EXERCISE OBJECTIVE ▸
Through the end of the data below, output every line exactly, beginning with the line that contains "Liên hệ (789, 104)".

── RECORDS FOR THIS TASK ──

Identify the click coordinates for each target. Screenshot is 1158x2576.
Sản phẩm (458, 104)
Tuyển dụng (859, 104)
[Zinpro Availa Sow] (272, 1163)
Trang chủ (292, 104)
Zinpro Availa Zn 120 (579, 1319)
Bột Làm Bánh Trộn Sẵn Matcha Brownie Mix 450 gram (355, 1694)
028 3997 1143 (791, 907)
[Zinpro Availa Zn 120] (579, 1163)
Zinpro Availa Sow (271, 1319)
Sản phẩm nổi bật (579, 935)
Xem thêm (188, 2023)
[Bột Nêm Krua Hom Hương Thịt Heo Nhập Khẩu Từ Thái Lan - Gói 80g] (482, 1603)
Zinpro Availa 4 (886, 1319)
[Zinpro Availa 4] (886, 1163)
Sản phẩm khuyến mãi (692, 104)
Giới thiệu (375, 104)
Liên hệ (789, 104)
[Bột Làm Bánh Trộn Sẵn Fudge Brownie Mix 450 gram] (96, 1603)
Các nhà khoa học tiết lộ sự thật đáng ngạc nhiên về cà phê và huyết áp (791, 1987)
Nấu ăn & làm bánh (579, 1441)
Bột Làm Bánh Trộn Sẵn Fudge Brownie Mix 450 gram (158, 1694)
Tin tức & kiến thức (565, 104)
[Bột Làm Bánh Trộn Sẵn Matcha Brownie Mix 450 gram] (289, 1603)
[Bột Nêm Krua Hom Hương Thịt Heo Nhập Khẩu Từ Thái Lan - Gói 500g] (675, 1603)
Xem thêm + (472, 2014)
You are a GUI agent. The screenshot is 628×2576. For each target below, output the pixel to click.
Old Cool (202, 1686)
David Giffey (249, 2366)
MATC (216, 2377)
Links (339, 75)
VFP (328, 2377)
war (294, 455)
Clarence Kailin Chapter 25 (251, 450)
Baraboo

───

OUTPUT FOR THIS TASK ▸
Liên hệ (789, 104)
[Bột Làm Bánh Trộn Sẵn Fudge Brownie Mix 450 gram] (96, 1603)
Các nhà khoa học tiết lộ sự thật đáng ngạc nhiên về cà phê và huyết áp (791, 1987)
Nấu ăn & làm bánh (579, 1441)
Bột Làm Bánh Trộn Sẵn Fudge Brownie Mix 450 gram (158, 1694)
Tin tức & kiến thức (565, 104)
[Bột Làm Bánh Trộn Sẵn Matcha Brownie Mix 450 gram] (289, 1603)
[Bột Nêm Krua Hom Hương Thịt Heo Nhập Khẩu Từ Thái Lan - Gói 500g] (675, 1603)
Xem thêm + (472, 2014)
You are a GUI agent. The screenshot is 628×2576. For each target below, output the pixel to click.
Old Cool (202, 1686)
David Giffey (249, 2366)
MATC (216, 2377)
Links (339, 75)
VFP (328, 2377)
war (294, 455)
Clarence Kailin Chapter 25 (251, 450)
Baraboo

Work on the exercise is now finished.